§ YOUR OBJECTIVE:
Among the lines of data below, reproduce only those from the one with "Open comments via" through the one with "Task: Click the Manage audio devices tooltip", exactly as they stand, both ends included.

Stored data:
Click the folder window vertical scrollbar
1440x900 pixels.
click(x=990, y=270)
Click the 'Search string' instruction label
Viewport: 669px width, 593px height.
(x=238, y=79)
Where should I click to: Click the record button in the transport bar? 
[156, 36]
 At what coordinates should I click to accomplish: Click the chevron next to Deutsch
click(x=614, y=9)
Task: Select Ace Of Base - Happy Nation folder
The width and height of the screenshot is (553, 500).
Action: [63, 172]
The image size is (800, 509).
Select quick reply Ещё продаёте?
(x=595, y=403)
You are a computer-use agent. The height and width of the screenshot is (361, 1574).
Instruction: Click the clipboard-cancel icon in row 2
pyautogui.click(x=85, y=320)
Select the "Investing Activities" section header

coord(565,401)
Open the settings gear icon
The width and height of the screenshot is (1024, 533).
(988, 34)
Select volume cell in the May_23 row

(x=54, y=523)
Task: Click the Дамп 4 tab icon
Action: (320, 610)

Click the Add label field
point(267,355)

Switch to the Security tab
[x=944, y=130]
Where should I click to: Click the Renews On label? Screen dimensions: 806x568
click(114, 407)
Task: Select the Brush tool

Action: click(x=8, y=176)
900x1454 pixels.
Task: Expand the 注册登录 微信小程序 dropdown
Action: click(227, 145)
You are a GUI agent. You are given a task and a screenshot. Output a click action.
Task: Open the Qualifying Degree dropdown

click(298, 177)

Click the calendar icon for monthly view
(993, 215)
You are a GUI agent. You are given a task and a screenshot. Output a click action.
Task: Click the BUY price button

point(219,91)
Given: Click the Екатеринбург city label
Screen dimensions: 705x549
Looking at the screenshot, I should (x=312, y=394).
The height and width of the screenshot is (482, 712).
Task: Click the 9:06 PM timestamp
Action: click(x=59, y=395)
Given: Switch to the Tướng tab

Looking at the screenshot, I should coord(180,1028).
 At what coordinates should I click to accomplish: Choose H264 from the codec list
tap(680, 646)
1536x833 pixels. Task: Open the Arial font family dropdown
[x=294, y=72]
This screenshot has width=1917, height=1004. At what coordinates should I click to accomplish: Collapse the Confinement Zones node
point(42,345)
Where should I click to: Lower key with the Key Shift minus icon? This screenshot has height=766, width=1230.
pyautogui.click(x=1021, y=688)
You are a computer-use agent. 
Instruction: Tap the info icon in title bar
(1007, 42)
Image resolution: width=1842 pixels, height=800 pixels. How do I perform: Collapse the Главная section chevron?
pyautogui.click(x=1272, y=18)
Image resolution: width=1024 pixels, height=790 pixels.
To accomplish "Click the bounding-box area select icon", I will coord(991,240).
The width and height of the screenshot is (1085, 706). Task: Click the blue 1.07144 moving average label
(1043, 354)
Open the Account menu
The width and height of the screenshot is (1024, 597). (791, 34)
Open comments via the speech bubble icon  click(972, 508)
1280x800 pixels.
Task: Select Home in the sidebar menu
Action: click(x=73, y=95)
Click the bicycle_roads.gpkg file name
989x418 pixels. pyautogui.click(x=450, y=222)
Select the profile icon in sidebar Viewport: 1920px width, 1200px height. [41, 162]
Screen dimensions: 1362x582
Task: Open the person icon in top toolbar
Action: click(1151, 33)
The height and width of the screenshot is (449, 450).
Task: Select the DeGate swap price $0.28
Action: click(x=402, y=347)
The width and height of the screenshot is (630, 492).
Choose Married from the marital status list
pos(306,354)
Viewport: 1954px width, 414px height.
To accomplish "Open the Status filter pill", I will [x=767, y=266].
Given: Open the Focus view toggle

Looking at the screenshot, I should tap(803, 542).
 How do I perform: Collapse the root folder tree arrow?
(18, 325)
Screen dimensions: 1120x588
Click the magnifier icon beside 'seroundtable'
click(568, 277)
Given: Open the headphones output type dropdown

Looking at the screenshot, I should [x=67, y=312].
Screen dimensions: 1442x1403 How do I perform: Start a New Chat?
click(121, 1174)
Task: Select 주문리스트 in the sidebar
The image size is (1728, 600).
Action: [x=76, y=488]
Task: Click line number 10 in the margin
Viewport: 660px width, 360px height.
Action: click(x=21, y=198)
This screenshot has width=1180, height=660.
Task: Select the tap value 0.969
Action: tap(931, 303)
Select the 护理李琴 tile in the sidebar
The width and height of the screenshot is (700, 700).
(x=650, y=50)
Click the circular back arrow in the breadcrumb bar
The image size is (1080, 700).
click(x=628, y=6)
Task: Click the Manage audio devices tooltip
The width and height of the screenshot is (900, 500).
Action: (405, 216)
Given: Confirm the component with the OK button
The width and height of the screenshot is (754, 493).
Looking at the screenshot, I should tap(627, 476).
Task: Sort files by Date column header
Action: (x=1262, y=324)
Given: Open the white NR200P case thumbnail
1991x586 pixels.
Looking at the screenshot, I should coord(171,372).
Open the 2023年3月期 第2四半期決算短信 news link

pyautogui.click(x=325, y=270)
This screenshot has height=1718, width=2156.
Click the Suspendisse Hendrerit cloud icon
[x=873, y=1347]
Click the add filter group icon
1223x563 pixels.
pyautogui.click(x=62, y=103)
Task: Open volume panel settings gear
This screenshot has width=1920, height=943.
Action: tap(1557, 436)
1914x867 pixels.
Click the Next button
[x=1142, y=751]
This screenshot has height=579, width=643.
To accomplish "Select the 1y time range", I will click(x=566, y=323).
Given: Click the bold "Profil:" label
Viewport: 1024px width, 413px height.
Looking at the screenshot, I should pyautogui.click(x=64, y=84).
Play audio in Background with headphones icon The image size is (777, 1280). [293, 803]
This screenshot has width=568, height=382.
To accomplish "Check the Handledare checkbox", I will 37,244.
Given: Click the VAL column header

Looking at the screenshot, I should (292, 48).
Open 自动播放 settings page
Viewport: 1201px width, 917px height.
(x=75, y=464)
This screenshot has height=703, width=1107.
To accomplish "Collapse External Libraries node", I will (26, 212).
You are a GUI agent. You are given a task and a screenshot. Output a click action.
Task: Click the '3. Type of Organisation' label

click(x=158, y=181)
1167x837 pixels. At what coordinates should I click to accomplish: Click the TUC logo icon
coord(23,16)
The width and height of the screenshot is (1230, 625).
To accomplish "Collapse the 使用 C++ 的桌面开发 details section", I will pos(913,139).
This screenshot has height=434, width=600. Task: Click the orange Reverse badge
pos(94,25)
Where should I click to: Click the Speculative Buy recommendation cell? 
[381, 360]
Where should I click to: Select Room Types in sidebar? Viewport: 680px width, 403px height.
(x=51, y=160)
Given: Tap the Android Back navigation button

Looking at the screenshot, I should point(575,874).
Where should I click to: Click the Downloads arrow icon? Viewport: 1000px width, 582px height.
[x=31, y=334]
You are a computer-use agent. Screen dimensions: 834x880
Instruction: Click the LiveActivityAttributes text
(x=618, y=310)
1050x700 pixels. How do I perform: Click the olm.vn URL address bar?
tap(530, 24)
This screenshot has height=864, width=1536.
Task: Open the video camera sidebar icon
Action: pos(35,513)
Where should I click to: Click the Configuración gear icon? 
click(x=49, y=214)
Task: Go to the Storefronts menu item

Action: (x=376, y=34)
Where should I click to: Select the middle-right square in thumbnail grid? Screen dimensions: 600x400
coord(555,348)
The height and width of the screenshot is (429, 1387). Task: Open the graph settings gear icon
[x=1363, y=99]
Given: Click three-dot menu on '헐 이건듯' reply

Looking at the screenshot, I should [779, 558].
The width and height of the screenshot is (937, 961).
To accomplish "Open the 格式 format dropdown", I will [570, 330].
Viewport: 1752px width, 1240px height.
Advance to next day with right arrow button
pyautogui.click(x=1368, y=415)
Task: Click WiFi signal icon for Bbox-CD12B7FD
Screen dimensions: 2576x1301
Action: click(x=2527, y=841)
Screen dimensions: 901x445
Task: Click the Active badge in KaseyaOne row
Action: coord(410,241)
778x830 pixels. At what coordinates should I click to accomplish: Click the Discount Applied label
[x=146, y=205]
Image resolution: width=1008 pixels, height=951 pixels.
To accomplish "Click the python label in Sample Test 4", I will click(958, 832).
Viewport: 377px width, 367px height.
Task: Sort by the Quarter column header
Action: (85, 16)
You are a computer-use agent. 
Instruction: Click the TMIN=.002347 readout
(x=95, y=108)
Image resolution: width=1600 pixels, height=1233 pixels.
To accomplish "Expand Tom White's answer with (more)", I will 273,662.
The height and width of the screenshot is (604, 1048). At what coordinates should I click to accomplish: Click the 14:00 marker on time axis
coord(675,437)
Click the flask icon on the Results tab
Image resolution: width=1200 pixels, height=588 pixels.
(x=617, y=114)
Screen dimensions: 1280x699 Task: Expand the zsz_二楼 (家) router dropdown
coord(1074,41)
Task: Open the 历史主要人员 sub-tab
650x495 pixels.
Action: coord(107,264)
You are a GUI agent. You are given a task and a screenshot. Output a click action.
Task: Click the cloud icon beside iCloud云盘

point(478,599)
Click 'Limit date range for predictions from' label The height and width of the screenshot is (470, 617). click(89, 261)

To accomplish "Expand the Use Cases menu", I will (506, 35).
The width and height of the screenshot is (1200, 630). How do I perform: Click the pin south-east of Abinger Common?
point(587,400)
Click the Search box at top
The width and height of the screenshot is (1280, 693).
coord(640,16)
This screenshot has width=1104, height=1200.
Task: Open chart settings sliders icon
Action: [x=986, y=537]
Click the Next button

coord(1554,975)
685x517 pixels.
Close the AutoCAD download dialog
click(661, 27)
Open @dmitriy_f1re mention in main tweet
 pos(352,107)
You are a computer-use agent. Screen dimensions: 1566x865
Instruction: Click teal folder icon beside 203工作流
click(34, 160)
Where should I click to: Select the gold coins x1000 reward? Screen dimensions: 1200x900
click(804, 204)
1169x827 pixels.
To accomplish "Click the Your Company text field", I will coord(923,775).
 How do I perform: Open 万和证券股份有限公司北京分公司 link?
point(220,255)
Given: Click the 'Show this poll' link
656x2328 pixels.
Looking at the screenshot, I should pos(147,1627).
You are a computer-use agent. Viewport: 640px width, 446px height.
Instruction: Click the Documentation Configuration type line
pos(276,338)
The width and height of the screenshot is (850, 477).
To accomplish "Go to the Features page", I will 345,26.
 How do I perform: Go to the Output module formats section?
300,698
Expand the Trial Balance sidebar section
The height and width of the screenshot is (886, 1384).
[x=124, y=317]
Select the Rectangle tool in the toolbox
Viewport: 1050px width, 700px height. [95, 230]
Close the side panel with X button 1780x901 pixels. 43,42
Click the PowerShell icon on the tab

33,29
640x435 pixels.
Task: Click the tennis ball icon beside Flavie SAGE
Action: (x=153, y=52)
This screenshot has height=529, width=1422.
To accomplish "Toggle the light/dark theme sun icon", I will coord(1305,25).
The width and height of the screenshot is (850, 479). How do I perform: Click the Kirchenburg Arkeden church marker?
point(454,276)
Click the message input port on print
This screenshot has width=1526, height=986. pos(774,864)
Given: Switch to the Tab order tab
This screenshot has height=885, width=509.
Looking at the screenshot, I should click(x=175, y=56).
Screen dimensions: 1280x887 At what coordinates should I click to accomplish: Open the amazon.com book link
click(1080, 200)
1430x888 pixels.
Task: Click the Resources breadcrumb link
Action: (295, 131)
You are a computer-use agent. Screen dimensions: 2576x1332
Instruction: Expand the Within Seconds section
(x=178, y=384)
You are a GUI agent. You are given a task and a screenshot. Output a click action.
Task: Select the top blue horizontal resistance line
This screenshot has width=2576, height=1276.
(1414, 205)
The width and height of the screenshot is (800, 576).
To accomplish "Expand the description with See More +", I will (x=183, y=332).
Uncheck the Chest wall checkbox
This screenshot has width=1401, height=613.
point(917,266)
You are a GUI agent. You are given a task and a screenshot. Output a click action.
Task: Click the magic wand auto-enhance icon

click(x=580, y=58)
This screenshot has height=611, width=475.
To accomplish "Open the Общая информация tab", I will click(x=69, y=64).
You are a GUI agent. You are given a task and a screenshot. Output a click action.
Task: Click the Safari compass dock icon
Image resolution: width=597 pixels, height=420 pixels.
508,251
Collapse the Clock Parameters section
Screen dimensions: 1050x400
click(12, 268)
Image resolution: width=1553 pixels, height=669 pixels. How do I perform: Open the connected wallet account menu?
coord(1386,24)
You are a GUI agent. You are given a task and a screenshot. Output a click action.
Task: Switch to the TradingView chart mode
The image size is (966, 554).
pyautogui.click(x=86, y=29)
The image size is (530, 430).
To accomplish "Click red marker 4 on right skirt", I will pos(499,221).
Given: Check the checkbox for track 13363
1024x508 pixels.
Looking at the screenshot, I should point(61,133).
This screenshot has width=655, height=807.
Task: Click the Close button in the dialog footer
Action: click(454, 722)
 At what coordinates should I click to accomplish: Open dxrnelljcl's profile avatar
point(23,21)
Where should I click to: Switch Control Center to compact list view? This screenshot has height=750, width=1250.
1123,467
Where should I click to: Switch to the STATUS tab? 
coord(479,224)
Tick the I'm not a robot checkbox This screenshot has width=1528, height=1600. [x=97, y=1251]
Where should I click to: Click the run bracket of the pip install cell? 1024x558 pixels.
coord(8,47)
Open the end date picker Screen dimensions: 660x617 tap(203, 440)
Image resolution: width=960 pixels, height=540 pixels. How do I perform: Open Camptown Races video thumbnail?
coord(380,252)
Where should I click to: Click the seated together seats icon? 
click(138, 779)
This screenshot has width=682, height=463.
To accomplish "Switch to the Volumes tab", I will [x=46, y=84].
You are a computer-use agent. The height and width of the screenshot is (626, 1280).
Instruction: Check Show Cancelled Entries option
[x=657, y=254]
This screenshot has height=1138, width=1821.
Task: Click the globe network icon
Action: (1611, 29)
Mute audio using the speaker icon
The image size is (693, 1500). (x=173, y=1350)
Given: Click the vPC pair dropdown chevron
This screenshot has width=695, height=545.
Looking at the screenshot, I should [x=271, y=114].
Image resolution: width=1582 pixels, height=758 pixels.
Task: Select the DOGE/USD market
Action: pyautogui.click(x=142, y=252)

§ SOLUTION:
Open comments via the speech bubble icon  click(972, 508)
1280x800 pixels.
Task: Select Home in the sidebar menu
Action: click(x=73, y=95)
Click the bicycle_roads.gpkg file name
989x418 pixels. pyautogui.click(x=450, y=222)
Select the profile icon in sidebar Viewport: 1920px width, 1200px height. [41, 162]
Screen dimensions: 1362x582
Task: Open the person icon in top toolbar
Action: click(1151, 33)
The height and width of the screenshot is (449, 450).
Task: Select the DeGate swap price $0.28
Action: click(x=402, y=347)
The width and height of the screenshot is (630, 492).
Choose Married from the marital status list
pos(306,354)
Viewport: 1954px width, 414px height.
To accomplish "Open the Status filter pill", I will [x=767, y=266].
Given: Open the Focus view toggle

Looking at the screenshot, I should tap(803, 542).
 How do I perform: Collapse the root folder tree arrow?
(18, 325)
Screen dimensions: 1120x588
Click the magnifier icon beside 'seroundtable'
click(568, 277)
Given: Open the headphones output type dropdown

Looking at the screenshot, I should [x=67, y=312].
Screen dimensions: 1442x1403 How do I perform: Start a New Chat?
click(121, 1174)
Task: Select 주문리스트 in the sidebar
The image size is (1728, 600).
Action: [x=76, y=488]
Task: Click line number 10 in the margin
Viewport: 660px width, 360px height.
Action: click(x=21, y=198)
This screenshot has width=1180, height=660.
Task: Select the tap value 0.969
Action: tap(931, 303)
Select the 护理李琴 tile in the sidebar
The width and height of the screenshot is (700, 700).
(x=650, y=50)
Click the circular back arrow in the breadcrumb bar
The image size is (1080, 700).
click(x=628, y=6)
Task: Click the Manage audio devices tooltip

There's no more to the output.